A Constituição Federal apresenta princípios que norteiam todos os ramos do direito. Em seu artigo 1°, inciso III trata-se da dignidade da pessoa humana, a qual proíbe quaisquer tipos de descriminação que diferencia o tratamento entre homens e mulheres nas relações de trabalho e jurídica. Sendo então proibido a discriminação em razão da cor, sexo, idade, preferência religiosa, etc.

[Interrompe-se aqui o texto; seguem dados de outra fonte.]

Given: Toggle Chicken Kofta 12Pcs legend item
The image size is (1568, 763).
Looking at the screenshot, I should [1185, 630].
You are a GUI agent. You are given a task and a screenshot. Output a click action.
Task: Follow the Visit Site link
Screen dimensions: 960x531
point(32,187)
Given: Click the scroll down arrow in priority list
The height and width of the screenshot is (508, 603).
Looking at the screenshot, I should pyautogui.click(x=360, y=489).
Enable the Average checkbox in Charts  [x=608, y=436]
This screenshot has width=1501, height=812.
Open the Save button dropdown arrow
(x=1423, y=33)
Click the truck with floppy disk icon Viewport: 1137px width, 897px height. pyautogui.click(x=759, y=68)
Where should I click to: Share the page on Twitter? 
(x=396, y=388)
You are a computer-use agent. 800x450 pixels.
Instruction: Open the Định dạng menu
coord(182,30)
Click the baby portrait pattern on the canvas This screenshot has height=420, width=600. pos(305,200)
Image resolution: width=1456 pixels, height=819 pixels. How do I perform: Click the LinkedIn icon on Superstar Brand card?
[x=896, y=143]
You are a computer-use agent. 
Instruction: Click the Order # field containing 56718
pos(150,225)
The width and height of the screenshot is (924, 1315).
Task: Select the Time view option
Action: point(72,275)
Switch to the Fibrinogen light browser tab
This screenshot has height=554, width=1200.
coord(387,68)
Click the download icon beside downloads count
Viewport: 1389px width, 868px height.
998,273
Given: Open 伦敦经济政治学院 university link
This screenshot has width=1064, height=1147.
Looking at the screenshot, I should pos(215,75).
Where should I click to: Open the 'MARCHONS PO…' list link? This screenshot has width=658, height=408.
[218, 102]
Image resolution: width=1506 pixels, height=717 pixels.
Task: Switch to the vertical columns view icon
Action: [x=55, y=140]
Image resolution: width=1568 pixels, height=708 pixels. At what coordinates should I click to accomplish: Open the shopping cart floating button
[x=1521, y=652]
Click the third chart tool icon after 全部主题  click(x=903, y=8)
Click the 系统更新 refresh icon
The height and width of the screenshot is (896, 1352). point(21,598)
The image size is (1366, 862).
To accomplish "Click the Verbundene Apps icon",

Ao longo da evolução histórica do direito do trabalho que essa discriminação entre homens e mulheres foi acentuada. Hoje, mesmo com a previsão constitucional fornecendo amparo legal contra esses atos discriminatórios, eles não são suficientes, pois eles perduram nas relações sociais, laborais, e sexuais. As pessoas assediadas se encontram tão constrangidas que elas dificilmente vão até o judiciário como uma forma de solucionar ou minimizar esses conflitos.

O judiciário são raras vezes julgam desfavoravelmente as vítimas nas ações que envolvem assédio sexual. A inclusão da figura típica do crime de assédio sexual se tornou realidade através da Lei 102224/2001, veda o constrangimento para obter algum  favorecimento sexual, prevalecendo-se da sua condição, tendo a pela aplicada com a detenção, de 1 (um) a 2 (dois) anos.” (CP, ARTIGO 216A).

Dessa forma, demonstra-se um amadurecimento do legislador, uma vez que foi obrigado a se render pelos reclames da sociedade manifestada de diversas formas. A discriminação pode ser tida como uma conduta que negasse um individuo um tratamento compatível com o padrão aceitável para aquela situação concreta por ela vivenciada, onde a causa reside no preconceito puro e simples. Ou seja, um juízo desqualificador de uma pessoa em virtude da sua característica que pode ser um sinal de identificação que marca determinados grupos ou segmentos mais amplo de indivíduos.

A Convenção nº 111, de 1958, da Organização Internacional do Trabalho (OIT), em seu artigo 1º, abrange como sendo discriminatórias as seguintes condutas: “(...) toda distinção, exclusão ou preferência fundada na raça, religião, opinião política, ascendência nacional ou origem social, que tenha por efeito destruir ou alterar a igualdade de oportunidade ou de tratamento em matéria de emprego ou profissão;”

Nota-se, assim, que a discriminação é uma maneira de estabelecer diferenças em detrimento das liberdades individuais de uma pessoa, de forma negativa, ou, simplesmente provocando-lhe prejuízo, ou, ainda, prejudicando-a em benefício de outra nas mesmas condições. A discriminação em razão de sexo ainda é expressiva no mercado de trabalho brasileiro, variando muito a diferença de salários pagos a homens e mulheres.